Medical education in India: The shortage of teachers
Good teachers define a medical institution to a certain extent. Let alone quality, most of our medical colleges lack even the requisite number of faculty to conduct courses. In this article, Careers360 examines the ideal teacher student ratio, role of MCI to address the issue and ways to fill these vacancies.
India is staring at a deepening crisis in medical education. The country has over 450 medical colleges offering a variety of courses, but not enough teachers. As the number of medical colleges increased, so did the demand for teachers. However, demand always outstripped supply. “The number of government and private medical colleges have increased over the years and this has led to the increase in demand for teaching manpower, leading to shortage of teachers in the medical institutes,” explains Prof. Arun Kumar Dandapat, Dean and Principal of the MKCG Medical College & Hospital, Berhampur.
Dr. Prabhat Kumar Singh, Director AIIMS Patna, points out that the crisis is getting worse as the limited number of senior faculty venture out for better career prospects. “The crisis is that there is non-availability of teachers and lack of teachers’ development programmes. Senior faculty leaving AIIMS to join corporate hospitals is an important cause of concern and must be addressed at the earliest.”
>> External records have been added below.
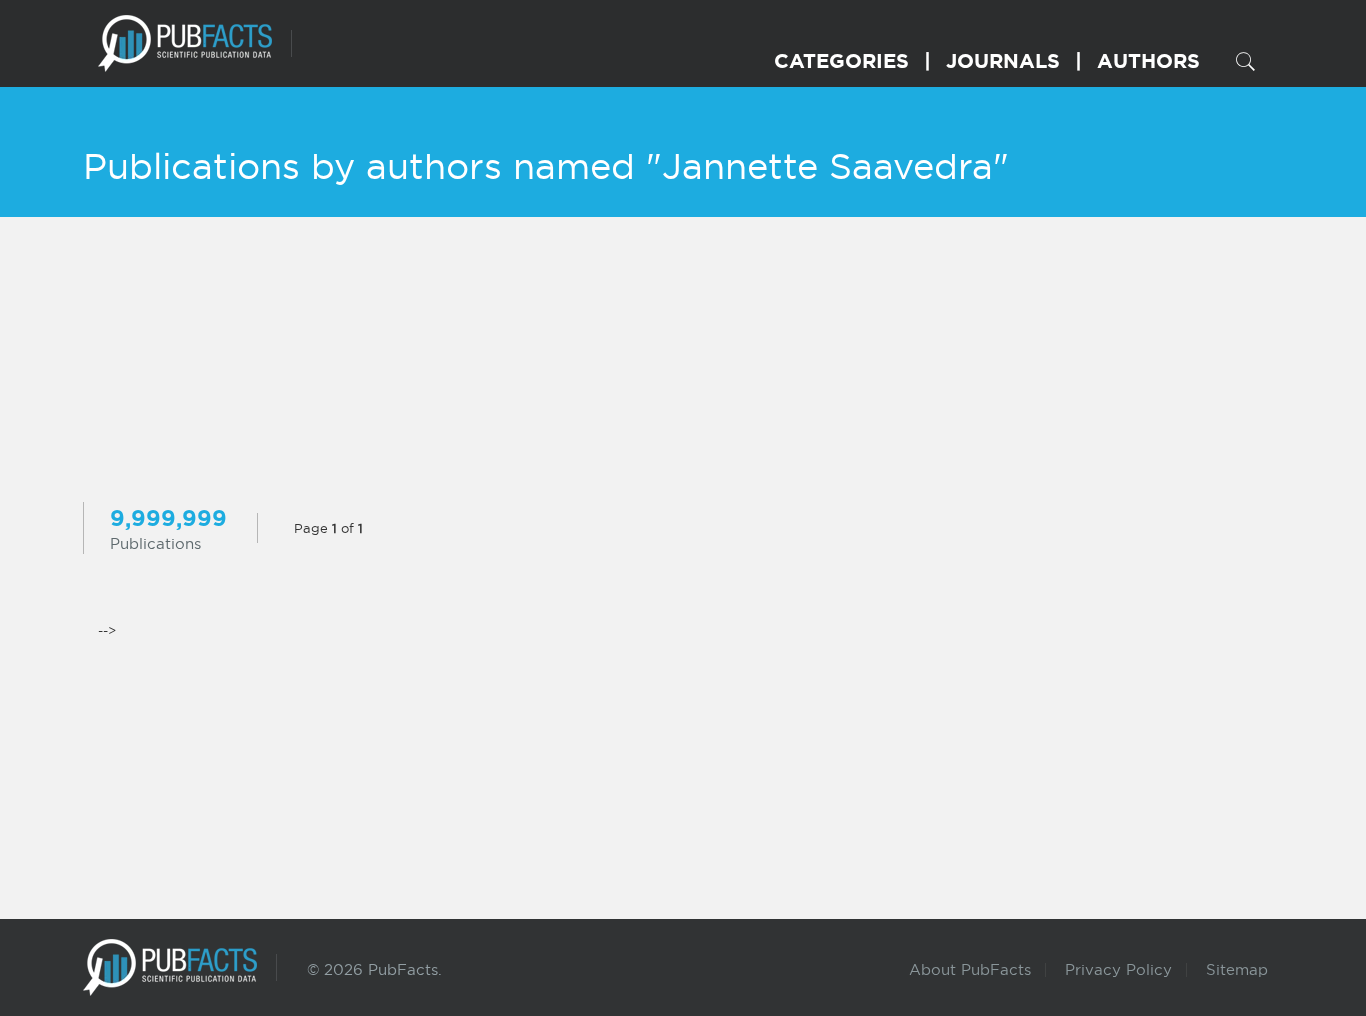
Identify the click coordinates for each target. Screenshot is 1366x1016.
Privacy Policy (1118, 969)
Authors (1148, 60)
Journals (1003, 60)
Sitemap (1237, 969)
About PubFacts (970, 969)
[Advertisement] (683, 362)
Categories (841, 60)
How can this shortcoming be dealt with? As a first step, the Union Budget for 2017-18 sought to create 5000 postgraduate seats per year to ensure adequate availability of specialist doctors to strengthen secondary and tertiary levels of healthcare.
The Medical Council of India (MCI) mandates that medical colleges can admit 50/100/150 or maximum 250 students per year, depending on the sanctioned intake. Lack of enough faculty leads to skewed teacher-to-student ratio. “Although most of the government medical colleges try to maintain the 1:10 teacher student ratio as recommended by the MCI, however at UG level, it is difficult. This will only change with the increase in the number of PG seats as these PG students can become teachers in the same college and so there will be more teachers,” says Dr. Rani Kumar, former Dean of North Delhi Municipal Corporation Medical College.
In public-funded government medical colleges, the teacher- student ratio at postgraduate level is supposed to be 1:3 for Professor and 1:2 for Associate Professor if the Associate Professor is a unit head, in all clinical subjects.
What does the MCI do?
To address this faculty shortage, MCI permits non-medical teachers with MSc qualification to be appointed as a lecturer in the departments of Anatomy, Physiology, Biochemistry, Pharmacology and Microbiology. However, for promotion to higher teaching post, he/she must earn a PhD in the subject. “For some subjects like Biochemistry, Pharmacology, Microbiology we do not get enough people. Non-medical students can teach, although preference should be given to those from medical field because we teach them the applied aspect of the subject. For non-MBBS and PhDs to teach from medical point of view will take more effort, vision and knowledge,” says Dr. Kumar.
How to fill vacancies?
Teaching staff in medical colleges are recruited, based on the guidelines a prescribed by the state’s medical directorate. To deal with faculty shortage, vacant posts must be advertised frequently circulated, emphasized Neeresh Sharma, Deputy Director Administration of AIIMS Raipur. “The recruitment procedure differs from institute-to-institute. It is done either on regular or contractual basis. We follow the guidelines prescribed by AIIMS Delhi. We are at present conducting interviews and we expect to complete the procedure by June or July,” he said.
Dr. Ashok Sharma, Principal of Indira Gandhi Medical College, Shimla said that one way to fill up vacancies at higher levels in most of the medical colleges is through promotions. “In most government colleges promotions are not done in time because of the mismatch in guidelines set by the state government and the MCI. I feel universal guidelines must be set for promotions that will help in fast-forwarding the process,” he said. This will automatically lead to recruitment of faculty at entry levels.
Increasing the number of PG seats will certainly lead to more teachers, but a conducive teaching environment is needed to retain them. “Government must pump in money for good infrastructure of medical colleges, set-up advanced facilities for teaching and learning, provide vibrant working atmosphere and flexible working hours,” Dr. Sharma sums up.